Постараюсь все-таки этой ночью не умереть. Последняя точка уколом иглы, капелькой крови просматривается в бесконечности.
Я раскинул на короля - карты сулили жестокое любовное разочарование. Я раскинул повторно - то же пророчество. Чепуха какая-то. Не в любовном же акте предстоит мне с ними сойтись.
Нет, не дам я себя сегодня убить. Нельзя все так просто оставить, я допишу. Про Леопольда. И если кто-то из читателей последует за мной до конца, то закроет эту книгу счастливым.
Ясных планов у меня не было. В мой мамоновский дом Каплан и компания проникли непосредственно с улицы. Открыли калитку - отмычкой, или подобрав ключи. Вряд ли эти двое господ выберут какой-то иной маневр.
Я приоткрыл дверь гаража так, чтобы изнутри была видна вся улица. Выбрал из хлама, сваленного в углу, поустойчивей стул, сел, положив на колено взведенный ПМ. Пришлось передвинуться немного вглубь, чтобы свет звезд, лун и уличных фонарей, попадавший в дверную щель, на меня не падал. Я решил, что как только они перевалят через решетку, без предупреждения открою стрельбу. В конце концов, я не такой уж хороший стрелок, чтобы давать им дополнительный шанс, вступая в переговоры.

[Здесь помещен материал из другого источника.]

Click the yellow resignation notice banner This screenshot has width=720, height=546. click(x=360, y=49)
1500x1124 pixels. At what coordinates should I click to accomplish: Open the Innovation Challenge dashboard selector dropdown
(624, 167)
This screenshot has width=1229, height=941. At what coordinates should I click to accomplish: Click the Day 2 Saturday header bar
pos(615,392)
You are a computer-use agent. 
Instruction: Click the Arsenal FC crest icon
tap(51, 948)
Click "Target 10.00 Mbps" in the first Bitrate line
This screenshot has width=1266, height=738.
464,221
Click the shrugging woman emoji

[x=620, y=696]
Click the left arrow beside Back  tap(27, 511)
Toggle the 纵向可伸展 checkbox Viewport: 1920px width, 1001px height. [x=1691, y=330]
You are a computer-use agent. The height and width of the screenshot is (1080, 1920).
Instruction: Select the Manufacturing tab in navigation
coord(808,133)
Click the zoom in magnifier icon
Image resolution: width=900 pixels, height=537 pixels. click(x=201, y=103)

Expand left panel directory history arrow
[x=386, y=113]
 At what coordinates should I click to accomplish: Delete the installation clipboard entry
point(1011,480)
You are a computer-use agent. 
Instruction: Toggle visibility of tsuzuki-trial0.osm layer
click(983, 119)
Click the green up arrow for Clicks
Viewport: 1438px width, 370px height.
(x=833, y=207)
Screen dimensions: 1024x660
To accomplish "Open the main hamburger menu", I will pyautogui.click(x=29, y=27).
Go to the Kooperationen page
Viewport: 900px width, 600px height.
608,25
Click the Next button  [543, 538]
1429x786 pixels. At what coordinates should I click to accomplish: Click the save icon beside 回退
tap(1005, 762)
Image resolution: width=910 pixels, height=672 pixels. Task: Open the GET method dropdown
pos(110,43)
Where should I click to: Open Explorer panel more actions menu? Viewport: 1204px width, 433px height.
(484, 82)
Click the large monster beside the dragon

До сих пор мне удавалось избегать убийств. Даже пистолет направлять в сторону человека не приходилось. Леопольд не в счет. Леопольд, во-первых, не человек, да и убийцей его был не вполне я. Но вся та человеческая глупость, именуемая злом, и мне присуща.
Мы, в конце-то концов, не виноваты, что так глупы. За неимением времени или неумением им толково воспользоваться далеко не каждому удается рассеять мрак в недрах своих пещер. Кому-то родители внимания не уделили. Потому что сами были глупы. Кто-то сошлется на социальные обстоятельства. К тому же дураки наиболее охотно размножаются. И не очень беспокоятся о том, что их дети станут наркоманами, проститутками, вольются в число убийц или сексуально не так сориентируются. В этом смысле будущее человечества выглядит весьма бесперспективно.